The main goal of the early measurements presented this summer was to study in detail the performance of the detector, to characterise the main Standard Model processes at 13 TeV, and to perform the first searches for phenomena beyond the Standard Model at Run 2. These early searches focused on processes such as high-mass quantum and rotating black-hole production in dijet, multijet and lepton-jet event topologies, for which the higher centre-of-mass energy provided an immediate improvement in sensitivity beyond the reach of the Run 1 data.

The recently completed 2015 data set corresponds to more than 30 times that of this summer. With these data, the full programme of measurements and searches at Run 2 has started, and the first results were presented by the collaboration at a joint ATLAS and CMS seminar on 15 December 2015 during CERN Council week.

These new results benefitted from the first calibration of electron, muon and jet reconstruction and trigger algorithms, in situ using the data. The new insertable B layer of pixel detectors significantly improves the precision of the track measurements near the interaction region and is therefore crucial for tagging jets containing heavy quarks.

First measurements include the ZZ cross-section and single top quark, and the Wt production channels at 13 TeV. Top-quark pair production has also been investigated in measurements where the top-quark pair is produced in association with additional jets. These measurements are crucial to provide further checks of the modelling implemented in state-of-the-art generators used to simulate these processes at NLO QCD precision. These measurements can also subsequently be used to further constrain physics beyond the Standard Model that would alter these production modes.

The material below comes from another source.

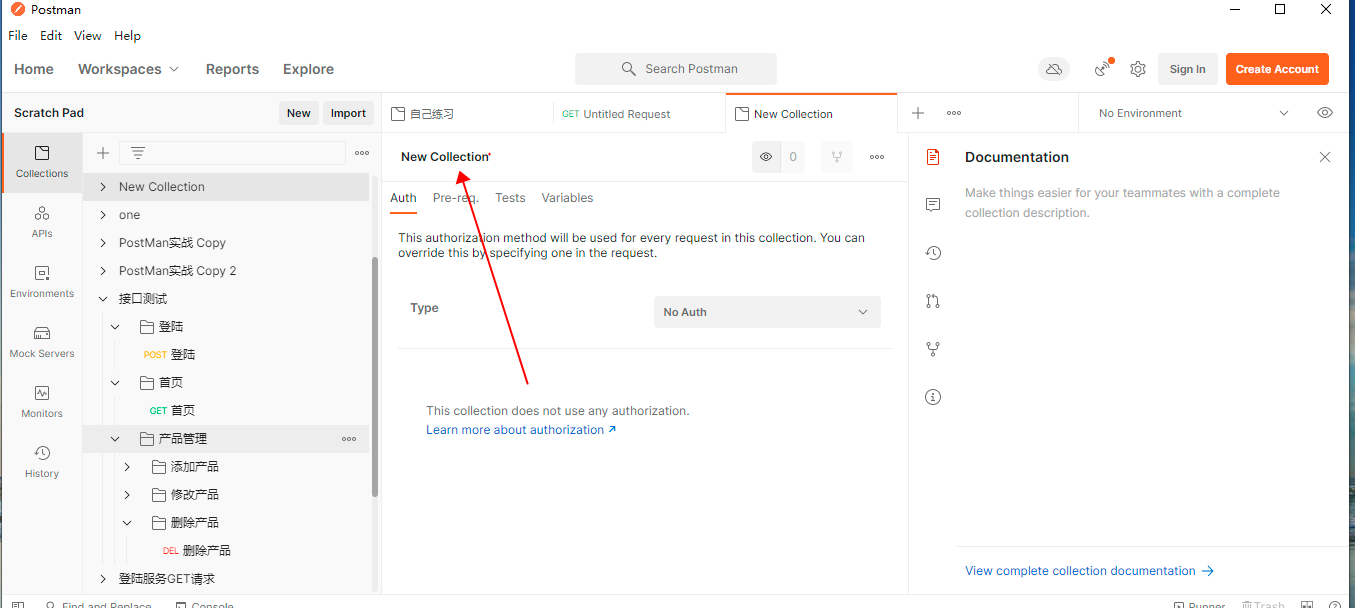Open the View menu

(x=88, y=36)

The new data also allowed the first measurements of the Higgs boson production cross-section at 13 TeV, inclusively in the diphoton and ZZ decay channels.

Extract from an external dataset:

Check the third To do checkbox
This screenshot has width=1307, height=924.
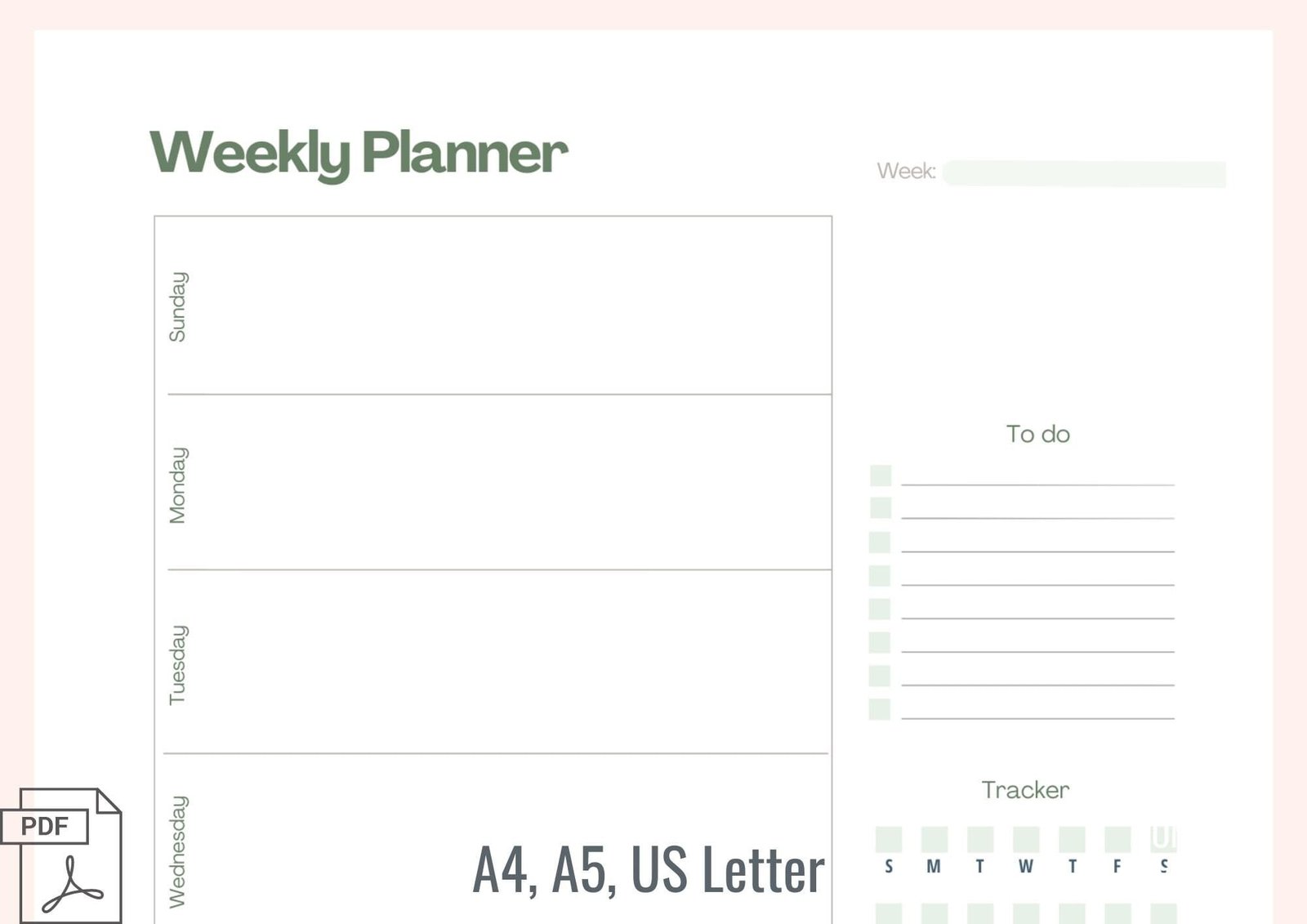click(880, 542)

With the increased centre-of-mass energy, and the availability of significantly more data than in the summer, new-particle search results were awaited with much anticipation. A large number of searches for new phenomena motivated by theories beyond the Standard Model in dijet, multijets, photon jets, diphoton, dilepton, single lepton and missing transverse energy channels were completed. Searches for vector-boson pair (VV) and Higgs and vector-boson (VH) topologies with boosted jets have also been completed. Searches for strongly produced supersymmetry (SUSY) that made use of signatures with 0 or 1 lepton, or a Z boson, jets and missing transverse energy and also topologies with B jets, have improved sensitivity from Run 1. Finally, searches for Higgs bosons from extended electroweak symmetry-breaking sectors in final states with a pair of tau leptons, and in pairs of vector bosons, have been performed.

So far, no definitive observation of new physics has been observed in the data, although two excesses have been observed. The first, with a significance of 2.2 standard deviations, was seen in the search for SUSY with gluino production with subsequent decays into a Z boson and missing energy; a 3 standard-deviation excess was observed in this channel in Run 1. The second excess was observed in the search for diphoton resonances where a peak is seen at 750 GeV with a local significance of 3.6 standard deviations, corresponding to a global significance of 2.0 standard deviations. More data will be needed to probe the nature of these excesses.

Limits on a large variety of theories beyond the Standard Model have been derived. The ATLAS experiment is completing its measurements and search programme on the data collected in 2015, and is preparing for the data to come in 2016.